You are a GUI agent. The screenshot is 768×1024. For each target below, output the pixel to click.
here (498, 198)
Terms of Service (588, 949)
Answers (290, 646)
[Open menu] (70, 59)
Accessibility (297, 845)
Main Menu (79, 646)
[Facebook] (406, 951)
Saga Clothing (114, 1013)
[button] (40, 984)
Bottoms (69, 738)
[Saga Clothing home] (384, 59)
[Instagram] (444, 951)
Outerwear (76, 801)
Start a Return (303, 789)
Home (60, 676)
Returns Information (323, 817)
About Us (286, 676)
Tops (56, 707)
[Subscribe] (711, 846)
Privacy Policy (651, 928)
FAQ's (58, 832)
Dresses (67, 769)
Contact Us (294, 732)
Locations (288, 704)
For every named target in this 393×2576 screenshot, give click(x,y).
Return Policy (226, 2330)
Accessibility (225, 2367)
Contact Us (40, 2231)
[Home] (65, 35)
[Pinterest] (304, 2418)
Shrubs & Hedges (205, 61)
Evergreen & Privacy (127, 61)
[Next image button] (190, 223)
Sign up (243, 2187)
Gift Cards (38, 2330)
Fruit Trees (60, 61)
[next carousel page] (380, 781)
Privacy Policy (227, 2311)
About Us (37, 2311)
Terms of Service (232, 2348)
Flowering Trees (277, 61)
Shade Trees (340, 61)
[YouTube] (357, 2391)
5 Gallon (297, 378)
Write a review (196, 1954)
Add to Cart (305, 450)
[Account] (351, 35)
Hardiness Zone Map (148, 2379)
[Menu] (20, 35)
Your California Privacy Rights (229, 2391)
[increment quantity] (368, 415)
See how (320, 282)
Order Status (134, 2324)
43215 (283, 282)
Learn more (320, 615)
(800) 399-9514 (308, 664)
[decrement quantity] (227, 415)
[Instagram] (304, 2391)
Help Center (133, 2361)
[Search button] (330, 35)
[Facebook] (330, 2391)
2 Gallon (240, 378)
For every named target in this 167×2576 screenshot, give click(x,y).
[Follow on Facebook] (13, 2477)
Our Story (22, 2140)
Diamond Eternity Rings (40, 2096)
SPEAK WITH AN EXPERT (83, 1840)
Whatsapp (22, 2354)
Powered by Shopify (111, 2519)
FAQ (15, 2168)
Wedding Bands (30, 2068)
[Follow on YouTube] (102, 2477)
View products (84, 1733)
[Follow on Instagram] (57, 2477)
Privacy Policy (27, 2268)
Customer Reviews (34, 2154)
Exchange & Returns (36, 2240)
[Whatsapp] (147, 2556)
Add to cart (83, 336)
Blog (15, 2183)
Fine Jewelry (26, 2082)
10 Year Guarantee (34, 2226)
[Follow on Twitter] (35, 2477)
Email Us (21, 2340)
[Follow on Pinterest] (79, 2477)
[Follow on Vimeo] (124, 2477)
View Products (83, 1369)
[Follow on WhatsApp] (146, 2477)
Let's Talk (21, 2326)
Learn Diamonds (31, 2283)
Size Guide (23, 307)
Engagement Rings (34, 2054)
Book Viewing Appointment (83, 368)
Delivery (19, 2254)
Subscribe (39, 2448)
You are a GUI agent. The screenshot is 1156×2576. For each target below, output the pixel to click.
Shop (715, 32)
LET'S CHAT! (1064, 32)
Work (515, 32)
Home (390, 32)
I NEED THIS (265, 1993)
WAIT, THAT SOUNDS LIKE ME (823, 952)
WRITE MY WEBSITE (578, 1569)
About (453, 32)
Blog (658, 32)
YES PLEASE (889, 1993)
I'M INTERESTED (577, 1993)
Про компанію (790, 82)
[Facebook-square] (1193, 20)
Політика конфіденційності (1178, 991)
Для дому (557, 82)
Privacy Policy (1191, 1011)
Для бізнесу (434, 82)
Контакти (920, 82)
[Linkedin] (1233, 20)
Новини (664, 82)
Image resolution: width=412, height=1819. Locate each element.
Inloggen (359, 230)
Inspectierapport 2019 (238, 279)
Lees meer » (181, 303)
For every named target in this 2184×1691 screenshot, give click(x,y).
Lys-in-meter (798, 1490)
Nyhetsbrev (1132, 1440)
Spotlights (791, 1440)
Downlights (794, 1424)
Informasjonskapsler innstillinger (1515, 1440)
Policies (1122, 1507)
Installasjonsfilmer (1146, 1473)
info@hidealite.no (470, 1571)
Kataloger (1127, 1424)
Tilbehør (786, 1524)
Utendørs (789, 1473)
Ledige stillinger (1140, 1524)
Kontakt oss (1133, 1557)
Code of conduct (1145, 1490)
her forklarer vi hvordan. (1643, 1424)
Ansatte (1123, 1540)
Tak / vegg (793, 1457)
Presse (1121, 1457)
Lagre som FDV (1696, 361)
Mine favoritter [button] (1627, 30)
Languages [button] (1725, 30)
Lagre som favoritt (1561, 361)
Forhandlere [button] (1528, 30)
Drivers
*-*-*
■ **EXERCISE**
Print, from the entries above, the line with "FAQ (15, 2168)", the line with "WRITE MY WEBSITE (578, 1569)" and all lines between them, exactly and with nothing else.

■ **TASK RESPONSE**
FAQ (15, 2168)
Wedding Bands (30, 2068)
[Follow on YouTube] (102, 2477)
View products (84, 1733)
[Follow on Instagram] (57, 2477)
Privacy Policy (27, 2268)
Customer Reviews (34, 2154)
Exchange & Returns (36, 2240)
[Whatsapp] (147, 2556)
Add to cart (83, 336)
Blog (15, 2183)
Fine Jewelry (26, 2082)
10 Year Guarantee (34, 2226)
[Follow on Twitter] (35, 2477)
Email Us (21, 2340)
[Follow on Pinterest] (79, 2477)
[Follow on Vimeo] (124, 2477)
View Products (83, 1369)
[Follow on WhatsApp] (146, 2477)
Let's Talk (21, 2326)
Learn Diamonds (31, 2283)
Size Guide (23, 307)
Engagement Rings (34, 2054)
Book Viewing Appointment (83, 368)
Delivery (19, 2254)
Subscribe (39, 2448)
You are a GUI agent. The screenshot is 1156×2576. For each target below, output the pixel to click.
Shop (715, 32)
LET'S CHAT! (1064, 32)
Work (515, 32)
Home (390, 32)
I NEED THIS (265, 1993)
WAIT, THAT SOUNDS LIKE ME (823, 952)
WRITE MY WEBSITE (578, 1569)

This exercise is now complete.